Epilogue: The Vancouver Lectures and Related Thoughts

In the Socratic dialogue called the Vancouver Lectures, Spicer faces an audience which embodies the orthodoxies of modernism. The topic, text in question is the meaning, explication, clarification of the word “Outside” (dictational writing against the grain). By the end of three days, the audience still does not know what Spicer is talking about, as these grim words indicate: “Nobody believes me when I say there is a distinction [between outside and the poet]. I still believe there is. But I don’t believe it’s a psychological distinction or anything else. I don’t think it’s something the electroencephalogram would get. I don’t think it has anything to do with what’s in my skull. I think there is something Outside. I really believe that, and I haven’t noticed really, in all these people who come here, who did seem to believe that I believed it, but I do.” (p. 134, The House that Jack Built)

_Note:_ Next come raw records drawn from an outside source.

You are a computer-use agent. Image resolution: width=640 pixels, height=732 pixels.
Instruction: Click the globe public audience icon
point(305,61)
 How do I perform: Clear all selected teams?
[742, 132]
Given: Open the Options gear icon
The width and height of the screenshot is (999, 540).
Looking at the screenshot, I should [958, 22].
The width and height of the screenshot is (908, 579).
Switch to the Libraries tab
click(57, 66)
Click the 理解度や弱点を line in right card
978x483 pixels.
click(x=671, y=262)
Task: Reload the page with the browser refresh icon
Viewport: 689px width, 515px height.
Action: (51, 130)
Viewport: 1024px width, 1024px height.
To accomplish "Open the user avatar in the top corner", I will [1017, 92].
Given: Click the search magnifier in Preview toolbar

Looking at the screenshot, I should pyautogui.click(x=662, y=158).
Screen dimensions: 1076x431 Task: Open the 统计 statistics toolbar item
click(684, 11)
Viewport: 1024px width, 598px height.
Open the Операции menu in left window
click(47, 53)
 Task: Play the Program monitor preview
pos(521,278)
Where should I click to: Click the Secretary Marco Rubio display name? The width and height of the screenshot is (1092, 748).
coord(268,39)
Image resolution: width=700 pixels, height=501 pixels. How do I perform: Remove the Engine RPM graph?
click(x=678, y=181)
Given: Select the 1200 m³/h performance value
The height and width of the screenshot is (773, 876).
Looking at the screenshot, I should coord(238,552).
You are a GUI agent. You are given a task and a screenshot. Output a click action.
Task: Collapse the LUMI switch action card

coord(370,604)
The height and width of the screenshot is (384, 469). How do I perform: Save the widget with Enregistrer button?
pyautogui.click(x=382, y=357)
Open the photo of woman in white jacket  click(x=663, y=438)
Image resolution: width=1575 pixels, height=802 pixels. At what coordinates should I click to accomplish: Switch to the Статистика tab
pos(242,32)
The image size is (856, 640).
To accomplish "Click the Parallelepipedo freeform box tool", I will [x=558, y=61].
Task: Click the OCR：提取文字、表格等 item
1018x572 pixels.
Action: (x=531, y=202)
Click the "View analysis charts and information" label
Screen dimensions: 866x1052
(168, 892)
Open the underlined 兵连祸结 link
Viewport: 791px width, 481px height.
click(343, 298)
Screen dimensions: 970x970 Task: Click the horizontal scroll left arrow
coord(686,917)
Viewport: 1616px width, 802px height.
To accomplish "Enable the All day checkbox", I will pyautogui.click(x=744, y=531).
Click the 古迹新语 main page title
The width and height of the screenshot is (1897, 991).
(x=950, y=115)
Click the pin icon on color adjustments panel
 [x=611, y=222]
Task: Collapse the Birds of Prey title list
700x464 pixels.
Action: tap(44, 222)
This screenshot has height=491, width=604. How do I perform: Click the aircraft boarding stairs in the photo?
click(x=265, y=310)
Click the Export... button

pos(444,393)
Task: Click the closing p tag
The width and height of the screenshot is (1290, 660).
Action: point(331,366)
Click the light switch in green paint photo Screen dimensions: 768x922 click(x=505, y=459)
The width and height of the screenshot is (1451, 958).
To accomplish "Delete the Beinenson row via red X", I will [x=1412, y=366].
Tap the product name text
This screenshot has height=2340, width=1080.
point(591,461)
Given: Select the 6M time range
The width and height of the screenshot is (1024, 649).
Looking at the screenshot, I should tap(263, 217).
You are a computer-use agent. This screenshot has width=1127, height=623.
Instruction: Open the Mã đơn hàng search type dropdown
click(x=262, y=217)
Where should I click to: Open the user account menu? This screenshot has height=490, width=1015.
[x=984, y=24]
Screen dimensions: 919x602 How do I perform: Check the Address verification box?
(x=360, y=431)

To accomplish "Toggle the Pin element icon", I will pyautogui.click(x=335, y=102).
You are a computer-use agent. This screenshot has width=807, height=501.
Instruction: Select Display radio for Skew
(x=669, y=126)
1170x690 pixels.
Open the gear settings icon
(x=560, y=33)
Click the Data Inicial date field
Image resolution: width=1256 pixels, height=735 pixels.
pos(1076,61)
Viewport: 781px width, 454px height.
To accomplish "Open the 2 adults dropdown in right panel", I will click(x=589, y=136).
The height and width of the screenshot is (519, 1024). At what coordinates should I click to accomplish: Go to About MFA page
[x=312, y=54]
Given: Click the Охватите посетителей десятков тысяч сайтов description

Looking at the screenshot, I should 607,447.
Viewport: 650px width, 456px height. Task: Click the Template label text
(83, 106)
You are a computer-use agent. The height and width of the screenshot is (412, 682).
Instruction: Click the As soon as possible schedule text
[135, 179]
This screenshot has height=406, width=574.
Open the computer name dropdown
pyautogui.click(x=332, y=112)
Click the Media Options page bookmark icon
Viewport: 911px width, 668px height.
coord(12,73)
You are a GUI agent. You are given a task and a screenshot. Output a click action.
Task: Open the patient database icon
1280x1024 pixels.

Throughout the lectures, the audience tries to understand the Outside in terms familiar to itself, converting it into various currents in 20th century modernism. Spicer rejects them all, calling each furniture.

The first occurs with Creeley’s a “poem following the dictation of language,” a phrase which may define a good portion of the poetics of our last thirty years. Spicer says no; language is part of the furniture, within the system. The mother lode of surrealism, dreams, is also furniture; craft (the poetics of workshops, based on repetition, like mastering a musical instrument) is furniture, since writing against the grain is an unlearning experience. Tradition is furniture; strikingly, a poetics formed through connotation of words, Duncan’s “shadows of words,” is furniture. Any rhetoric of discourse is furniture since it involves “looking back” and inadvertently joins a system.

Only Elliot Gose, one of his most ardent attackers, hits on the word “meditative” (in the sense of contemplative) which surprises Spicer, and which he first misunderstands as “meditative verse,” another piece of furniture. Next day Spicer returns to the word, understanding and adopting Gose’s meaning. It is, to me, the crucial outcome of Vancouver Lectures to discover that contemplation (Loyolan, idealist, Taoist, Sufist or of a text in another language, doesn’t matter) is the first step to writing against the grain, stepping from discourse within modes of intention into the mind’s eye.

The attempt to domesticate, make part of furniture, Spicer’s elusive, gnostic concept of the Outside still continues. Surprisingly, Robin Blaser spends a good part of his essay, The Practice of Outside, connecting Spicer to Foucault, implying that their similarity showed that Spicer was part of a “serious” discourse, disregarding that the building of discourse was what most Spicer was against. Peter Gizzi’s essay, Jack Spicer and the Practice of Reading, asserts that After Lorca creates a “community of poets,” ignoring the reverse reality of the poem, the dynamics of destruction, tearing apart (in this case, of Lorca’s autonomy) the poem and the genre of translation involve.

I will end by mentioning two omissions, which clarify Spicer’s radical position as a poet and thinker. Jerry Rothenberg and Pierre Joris’s two volume anthology, Poems for the Millenium, does not include Jack Spicer. This anthology purports to represent the on the edge poetry which will take us to 21st century. I think it represents an “enlightened orthodoxy” and is the swan song of 20th century modernism.

Close Listening, the collection of essays on poetic performance edited by Charles Bernstein, contains an essay by Johanna Drucker, Visual Performance of the Poetic Text, on visual poetry. This anthology also claims to embody the latest ideas on poetic performance. Drucker’s essays depicts in detail the visual element in modern poetry, starting with Mallarmée’s iconic A Coup de Dés, including Appolinaire’s calligrams, concrete poetry, Kurt Schwitters, etc., ending with the present tensions, which are outgrowths of previous movements. She does not mention Jack Spicer either.

These two omissions should tell us something.